The main storylines of Albion and Avatar are quite different. Avatar has a super-tight plot. Albion is a bit more rambling. I didn't realize this at the time until I started talking about it with Mark Barrett, a friend who is an actual writer. He mentioned Albion's story was more of a picaresque than he expected. That surprised me, but he is right. The protagonist's goal is to get back to the Toronto to warn everyone they're making a huge mistake, so he'd want to travel as directly as possible and not dawdle or explore, and so the story is a pretty linear string of exotic and increasingly difficult - this is an RPG, after all - locales.

There's a big mismatch between the premise of the story and the demands of the genre. Visiting one place after another, rather than deepening the meaning of a few locations, is a weakness in many video game stories. Thinking back on it now, we could have solved this and given the game a more interesting structure and a deeper story. But we probably couldn't have solved the tension between a ticking clock, must-save-the-world premise and a game genre built for exploration. Ironically, this same tension was a big reason why I stopped playing Oblivion, many years later. Our decision to have a fixed protagonist, rather than a player-created one, similarly came from our desire to have "more" story.

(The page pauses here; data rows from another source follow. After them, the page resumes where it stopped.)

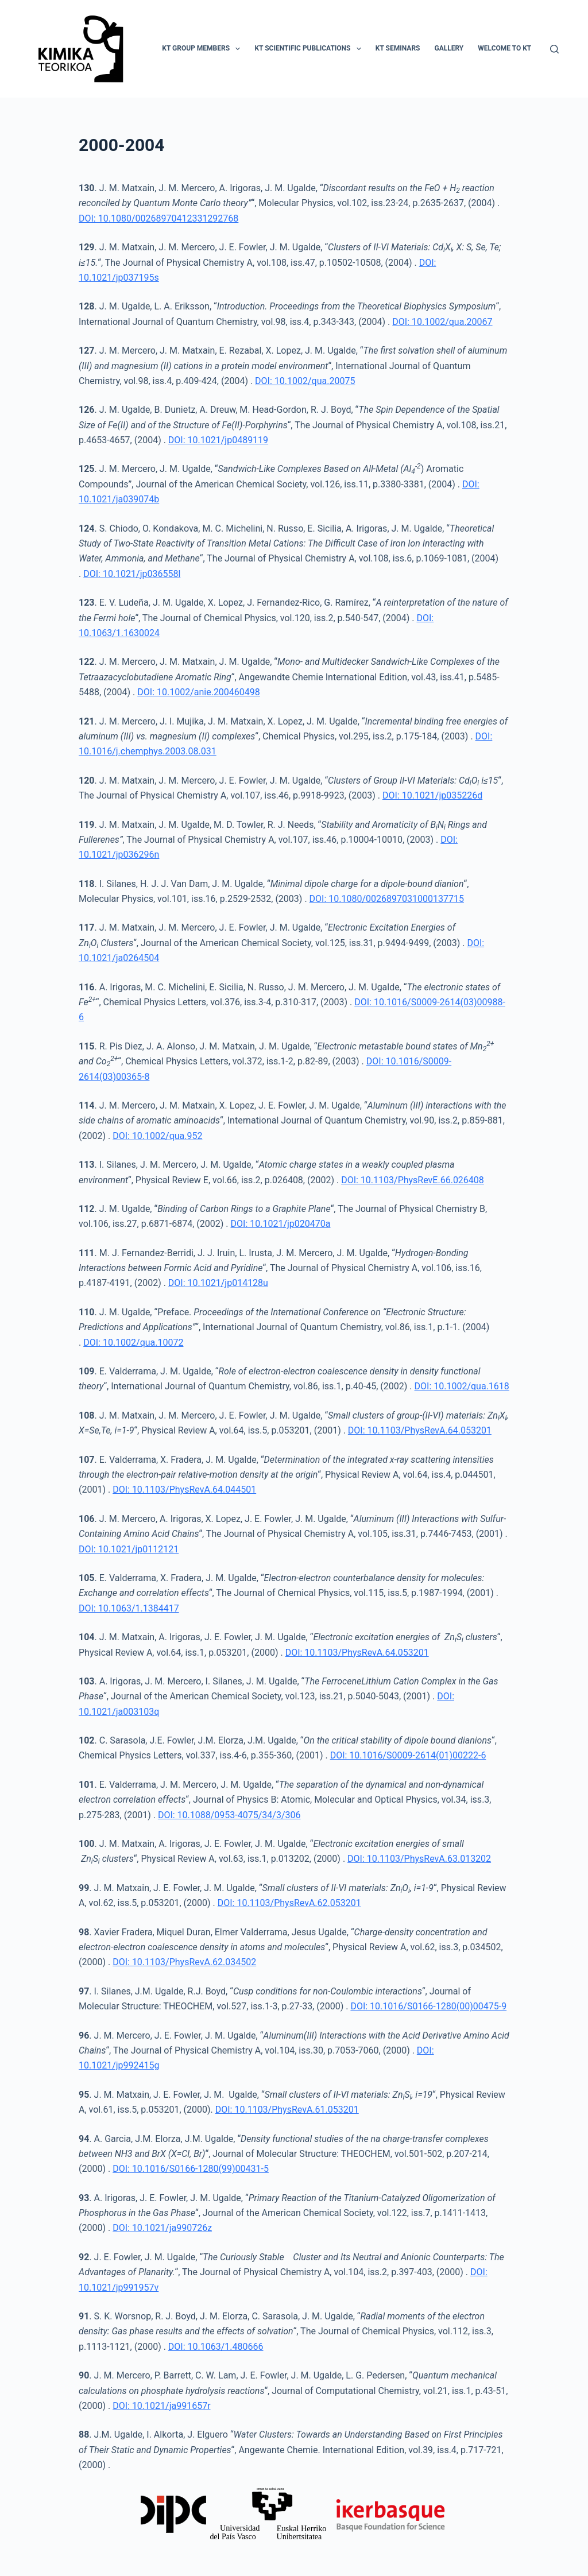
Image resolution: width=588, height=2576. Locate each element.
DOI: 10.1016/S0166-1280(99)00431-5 (191, 2168)
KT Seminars (398, 48)
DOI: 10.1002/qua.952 (157, 1135)
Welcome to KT (504, 48)
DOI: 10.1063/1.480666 (216, 2346)
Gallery (448, 48)
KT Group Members (203, 49)
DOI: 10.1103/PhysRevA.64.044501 (184, 1489)
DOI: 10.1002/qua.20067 (442, 321)
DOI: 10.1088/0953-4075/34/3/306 (229, 1815)
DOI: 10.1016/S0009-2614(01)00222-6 (408, 1755)
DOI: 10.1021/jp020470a (281, 1223)
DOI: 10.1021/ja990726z (162, 2227)
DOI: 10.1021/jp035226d (432, 795)
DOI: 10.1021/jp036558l (131, 573)
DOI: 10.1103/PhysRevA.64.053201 (420, 1430)
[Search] (554, 49)
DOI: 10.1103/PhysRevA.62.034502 (184, 1962)
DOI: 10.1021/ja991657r (161, 2405)
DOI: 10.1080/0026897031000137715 (387, 898)
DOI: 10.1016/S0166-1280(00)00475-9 (428, 2006)
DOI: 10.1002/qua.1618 (462, 1386)
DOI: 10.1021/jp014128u (218, 1282)
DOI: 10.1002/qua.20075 (305, 380)
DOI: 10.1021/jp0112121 (129, 1549)
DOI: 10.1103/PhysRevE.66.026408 (412, 1180)
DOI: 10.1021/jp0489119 (218, 440)
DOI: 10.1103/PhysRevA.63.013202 (419, 1858)
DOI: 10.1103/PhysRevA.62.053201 (289, 1902)
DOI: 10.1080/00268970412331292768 (158, 218)
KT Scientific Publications (309, 49)
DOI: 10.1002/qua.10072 (133, 1342)
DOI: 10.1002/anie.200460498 (198, 692)
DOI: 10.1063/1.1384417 (129, 1608)
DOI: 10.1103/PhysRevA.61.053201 (287, 2109)
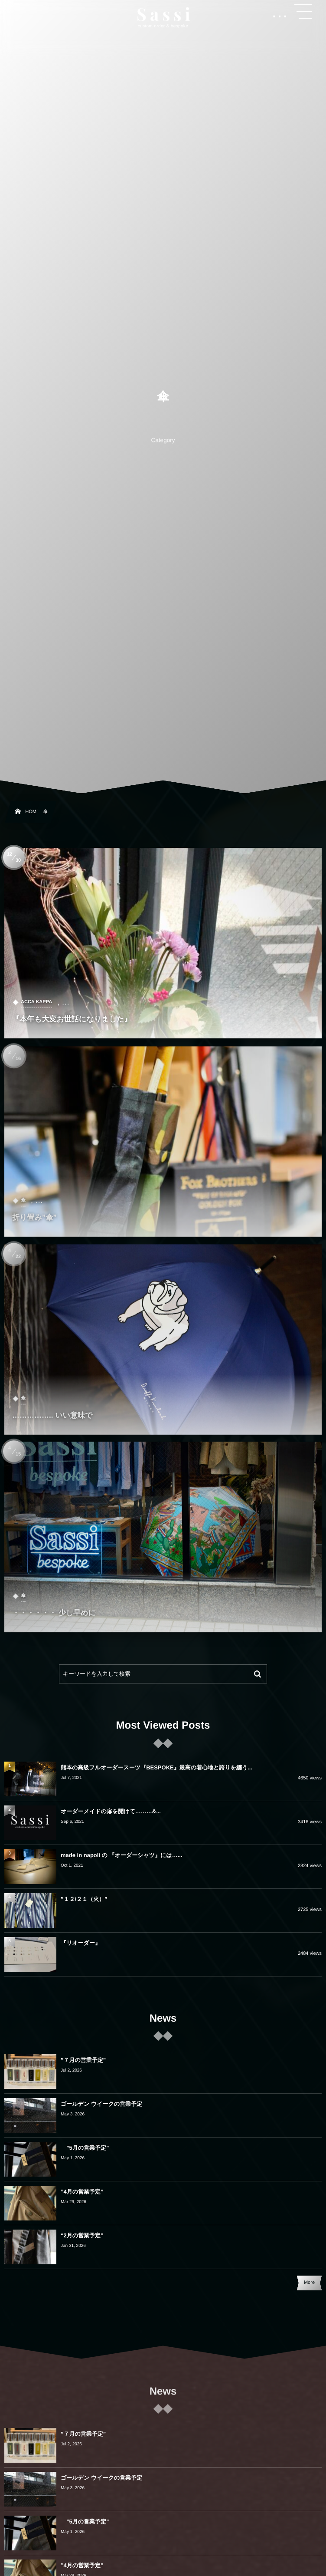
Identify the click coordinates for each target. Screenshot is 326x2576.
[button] (303, 11)
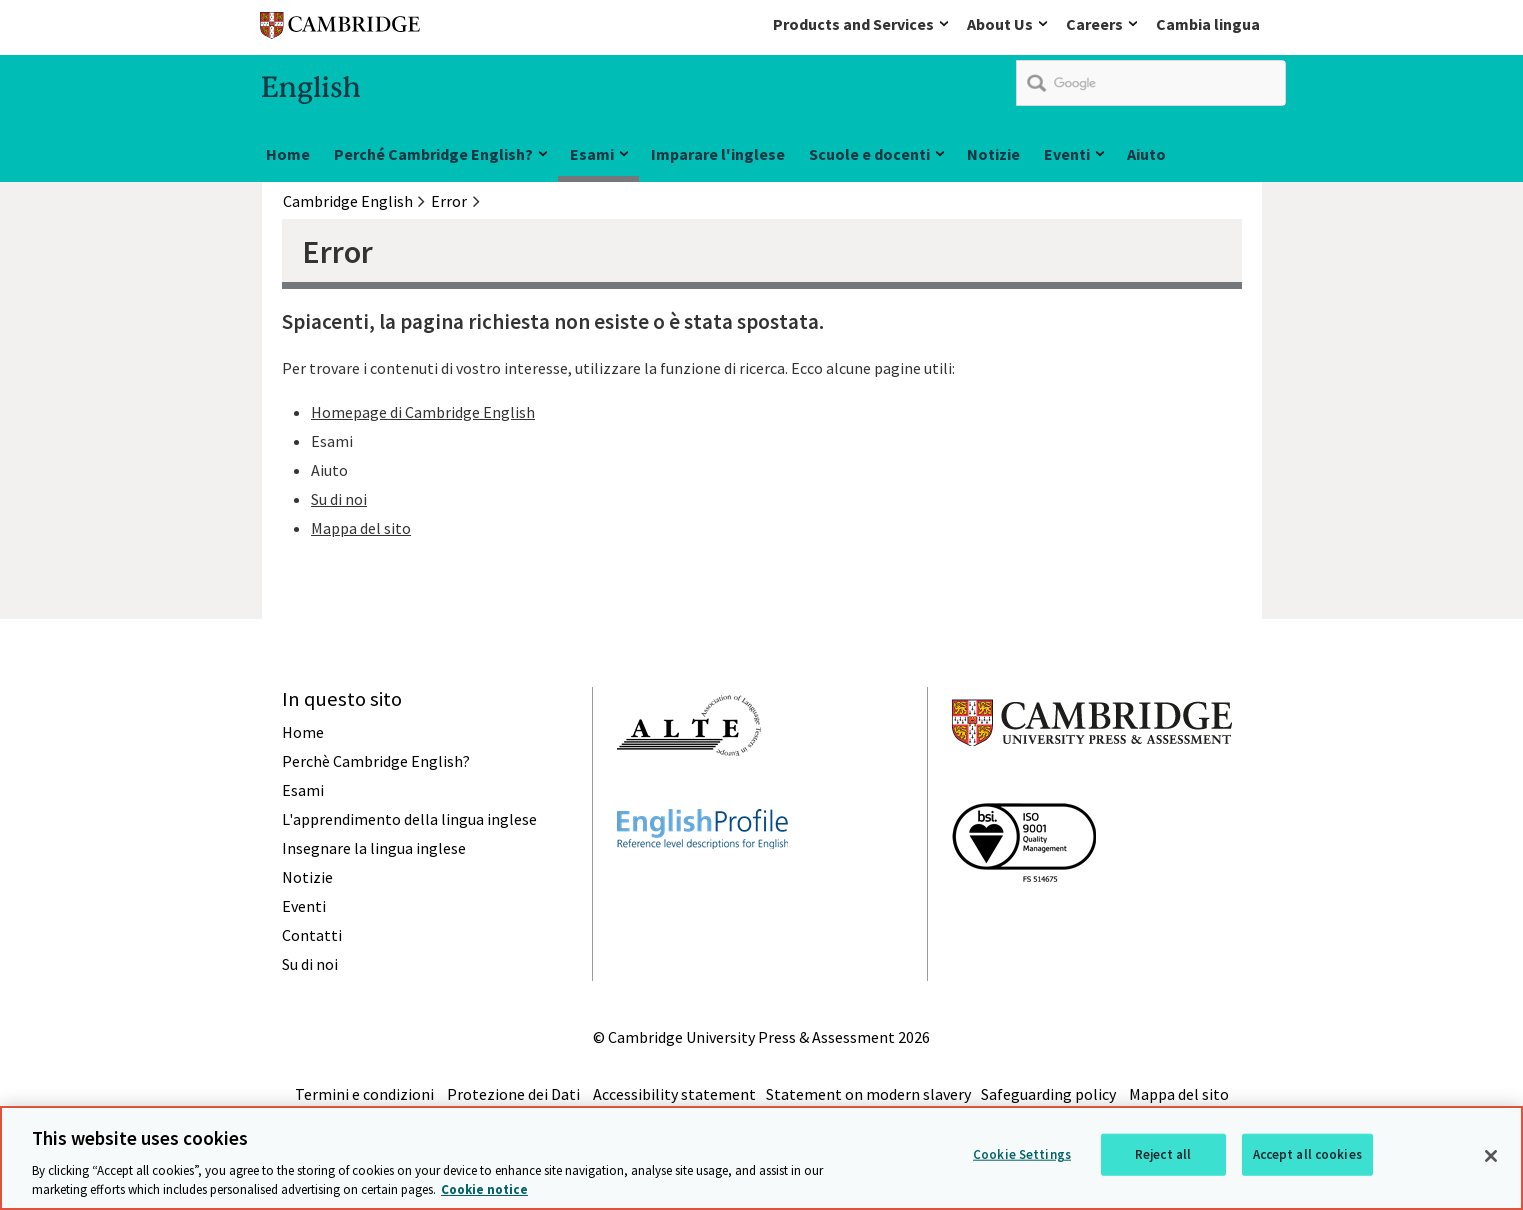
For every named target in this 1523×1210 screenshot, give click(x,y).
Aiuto (1146, 154)
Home (288, 154)
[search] (1151, 83)
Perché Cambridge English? (433, 154)
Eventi (1067, 154)
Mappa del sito (361, 528)
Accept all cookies (1307, 1154)
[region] (761, 1158)
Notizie (993, 154)
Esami (592, 154)
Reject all (1163, 1154)
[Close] (1491, 1156)
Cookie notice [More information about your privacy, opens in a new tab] (484, 1189)
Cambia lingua (1208, 24)
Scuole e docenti (869, 154)
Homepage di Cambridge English (423, 412)
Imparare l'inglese (718, 154)
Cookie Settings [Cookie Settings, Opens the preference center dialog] (1022, 1154)
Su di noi (339, 499)
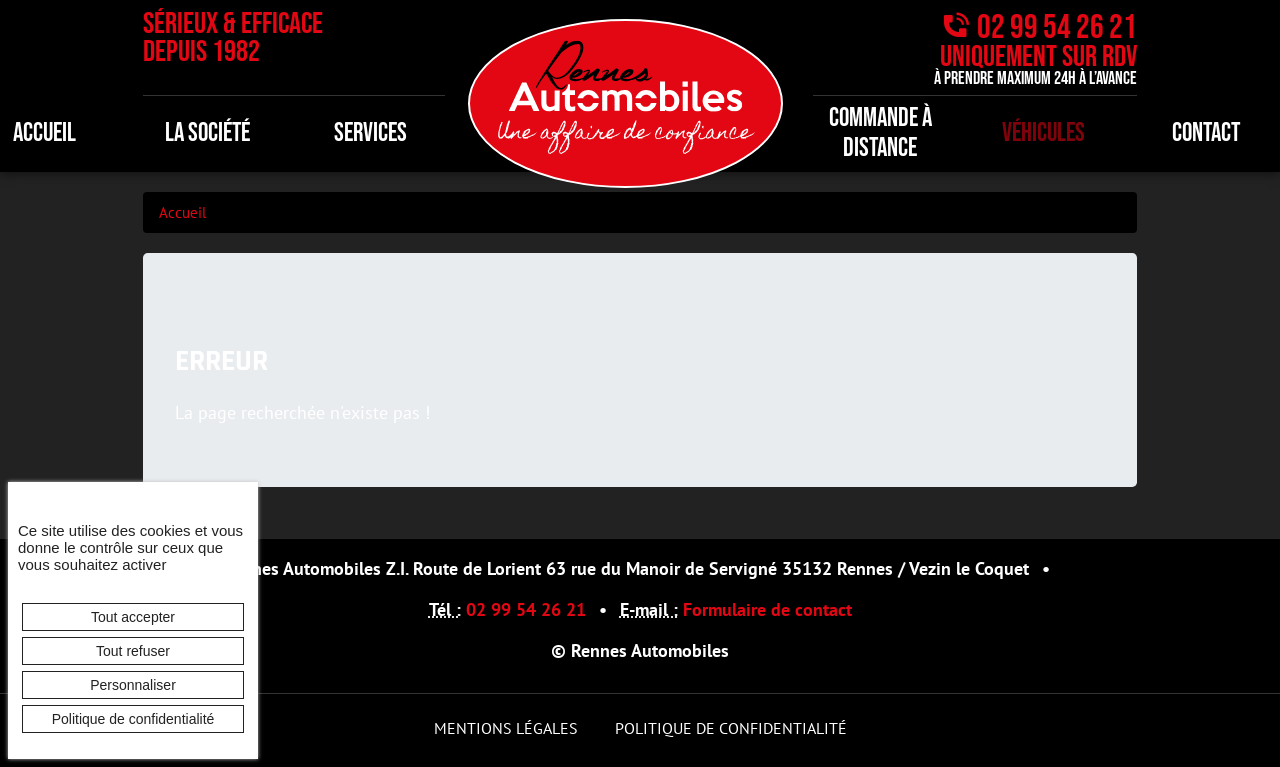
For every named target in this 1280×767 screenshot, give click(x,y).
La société (207, 133)
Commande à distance (880, 133)
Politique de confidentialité (731, 728)
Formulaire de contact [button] (767, 609)
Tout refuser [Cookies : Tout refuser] (133, 651)
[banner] (625, 101)
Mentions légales (506, 728)
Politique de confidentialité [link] (133, 719)
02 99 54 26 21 (1057, 27)
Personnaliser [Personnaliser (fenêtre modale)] (133, 685)
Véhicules (1043, 133)
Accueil (182, 212)
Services (370, 133)
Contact (1206, 133)
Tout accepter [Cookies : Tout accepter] (133, 617)
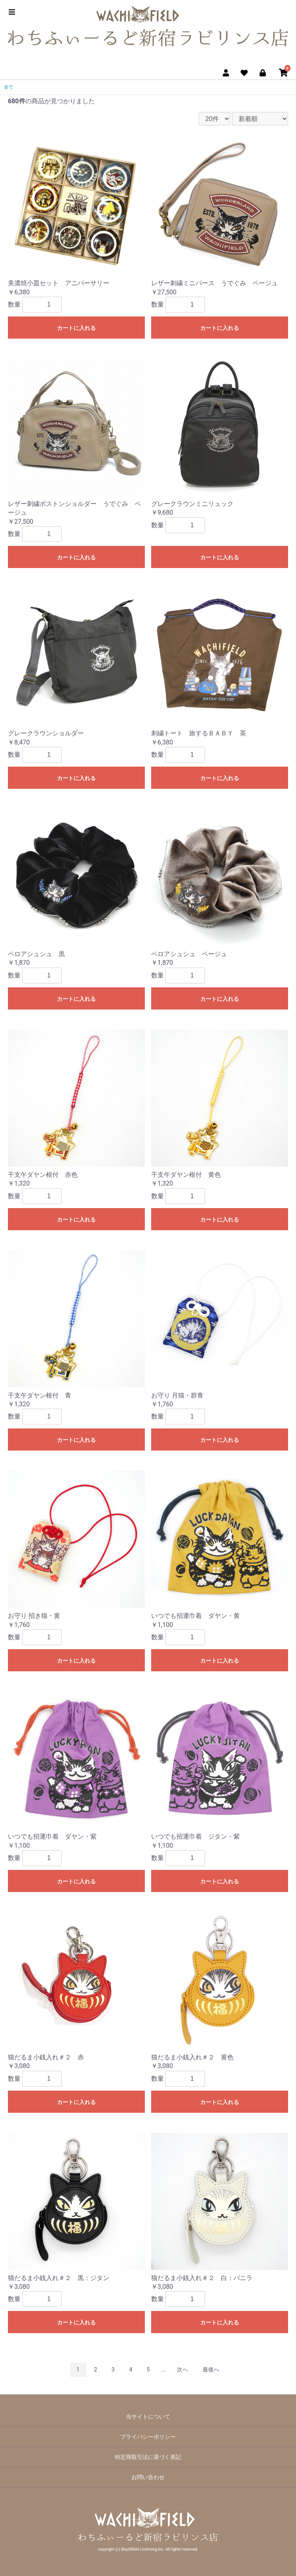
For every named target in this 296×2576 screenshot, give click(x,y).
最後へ (211, 2369)
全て (8, 87)
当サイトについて (148, 2416)
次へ (182, 2369)
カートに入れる (76, 328)
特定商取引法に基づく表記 (148, 2457)
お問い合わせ (148, 2477)
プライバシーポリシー (148, 2437)
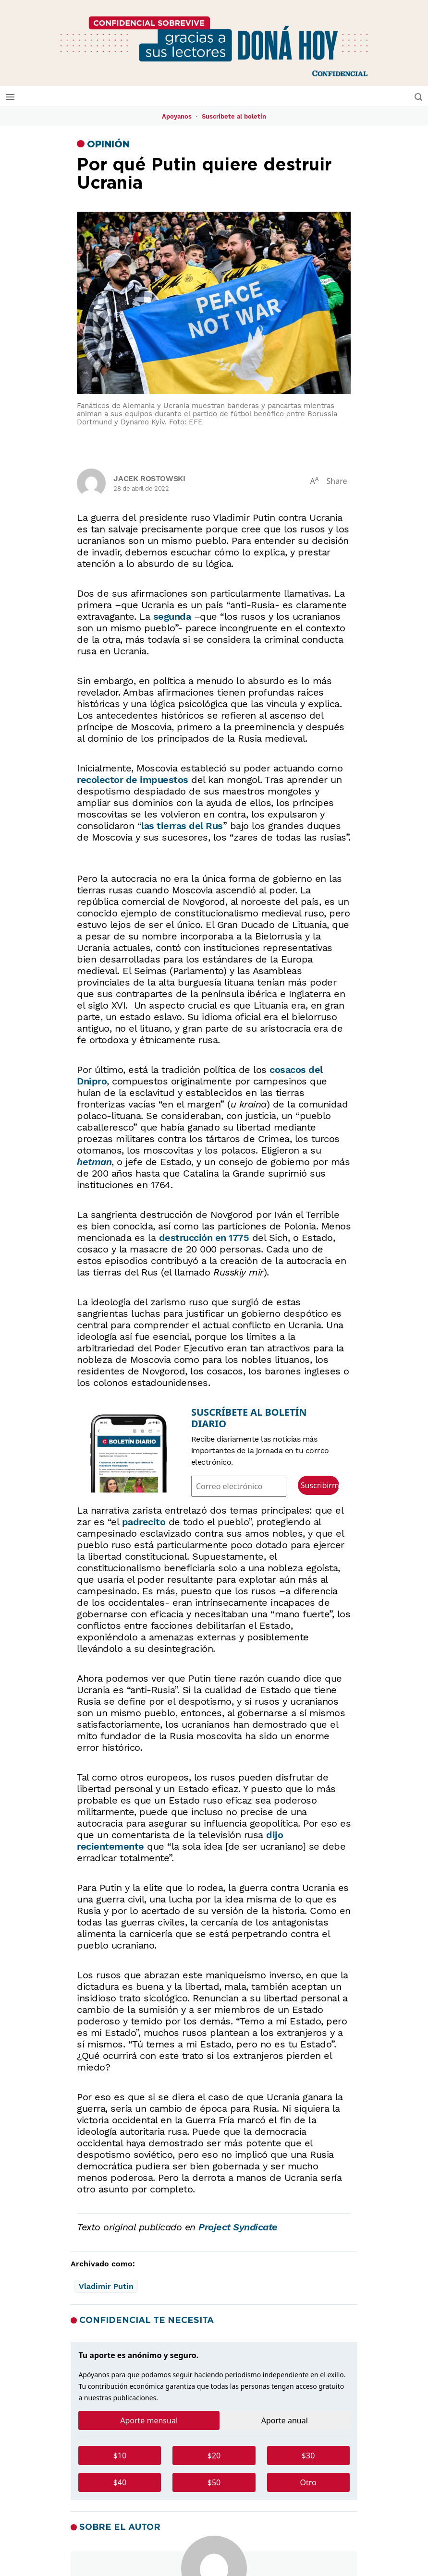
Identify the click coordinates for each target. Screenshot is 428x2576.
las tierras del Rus (182, 825)
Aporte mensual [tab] (149, 2420)
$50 (214, 2482)
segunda (172, 616)
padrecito (144, 1522)
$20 (214, 2455)
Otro (308, 2482)
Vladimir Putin (106, 2286)
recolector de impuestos (132, 779)
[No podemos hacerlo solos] (214, 43)
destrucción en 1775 (204, 1237)
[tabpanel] (213, 2473)
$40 (119, 2482)
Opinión (108, 144)
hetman (94, 1162)
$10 (119, 2455)
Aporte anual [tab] (284, 2420)
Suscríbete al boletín (234, 116)
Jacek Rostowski (149, 478)
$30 (308, 2455)
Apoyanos (177, 116)
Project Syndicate (238, 2227)
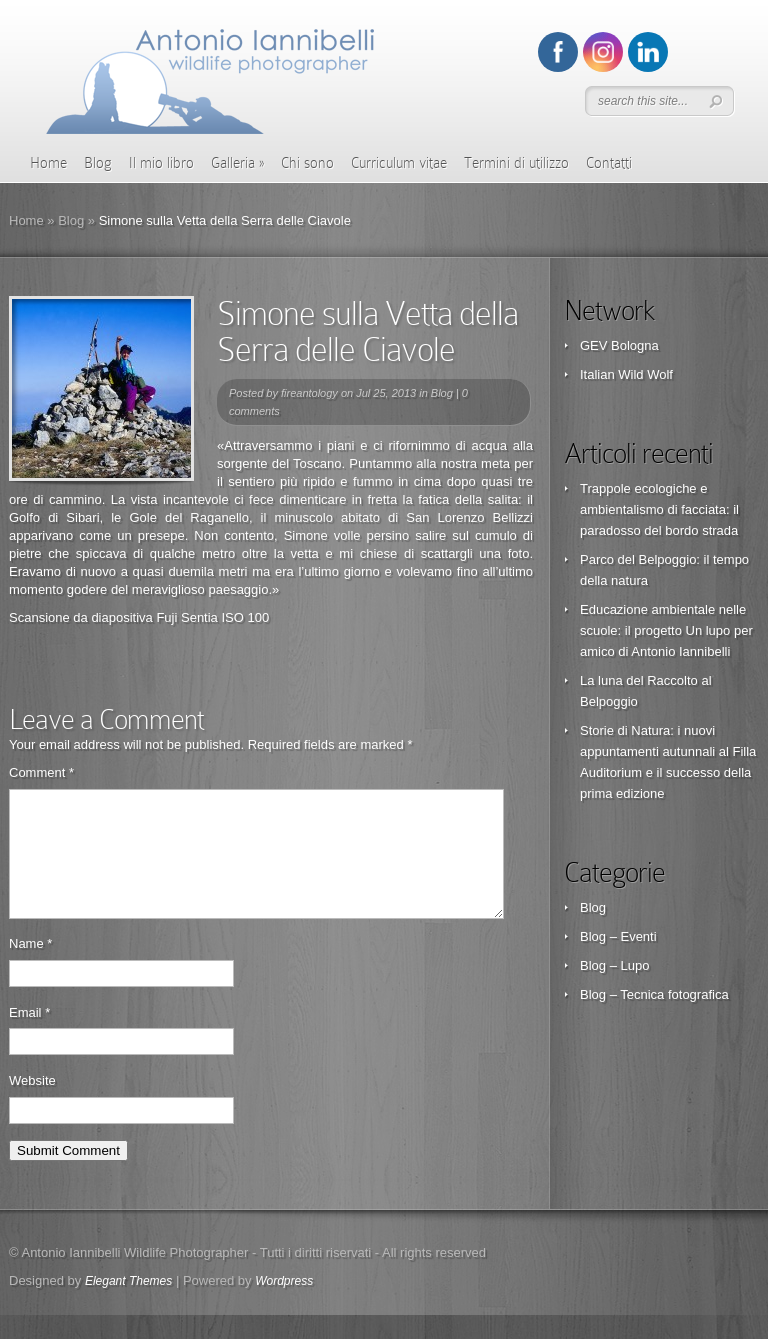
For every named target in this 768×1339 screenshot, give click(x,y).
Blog (98, 163)
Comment (41, 772)
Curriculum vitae (399, 163)
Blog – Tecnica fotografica (654, 994)
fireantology (309, 393)
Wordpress (284, 1305)
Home (48, 163)
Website (32, 1104)
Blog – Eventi (618, 936)
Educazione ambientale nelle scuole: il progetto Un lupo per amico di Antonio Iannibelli (666, 630)
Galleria (237, 163)
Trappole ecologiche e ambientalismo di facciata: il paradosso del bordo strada (659, 509)
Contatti (609, 163)
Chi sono (307, 163)
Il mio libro (161, 163)
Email (29, 1036)
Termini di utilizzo (516, 163)
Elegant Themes (128, 1305)
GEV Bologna (619, 345)
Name (30, 967)
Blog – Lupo (614, 965)
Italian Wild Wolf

The other big, big difference between Albion and Avatar is that on Albion there are humans living on the alien planet. And this ties into what is probably the single biggest source of influence on the game's story: me having read Marion Zimmer Bradley's Mists Of Avalon shortly before work on the game began. (Harriet = Morgaine by the way: small, dark-haired, knows magic. Oh, and the three main characters are called Tom, Dick the AI, and Harriet. Placeholder names that stuck.)

The Celts are on Albion's alien planet because they were being pushed away by encroaching Christianity (like in Mists Of Avalon), and they disappeared into the mists, which I believe corresponds somewhat with Celtic mythology - walls between worlds being thin etc. Only this trip was a deal between two planetary consciousnesses, which is another similarity with Avatar. Only Cameron has a neat scientific explanation for it, whereas we just stated it as fact - it was probably inspired by me reading Giraud and Bati's Altor series.

(Regarding those Celts: I've explained earlier why we named our game Albion. We had a Celtic dictionary and a book on Celtic myth and that was pretty much it in terms of research. In 2008, I befriended a Celtologist in Vienna who was a fan of the game. I once asked him how bad our Celtic influences were, and he politely refused to comment.)

I hope that was vaguely interesting. Albion is available on Abandonia, among other places. You'll need to find a DOS 486 emulator somewhere too.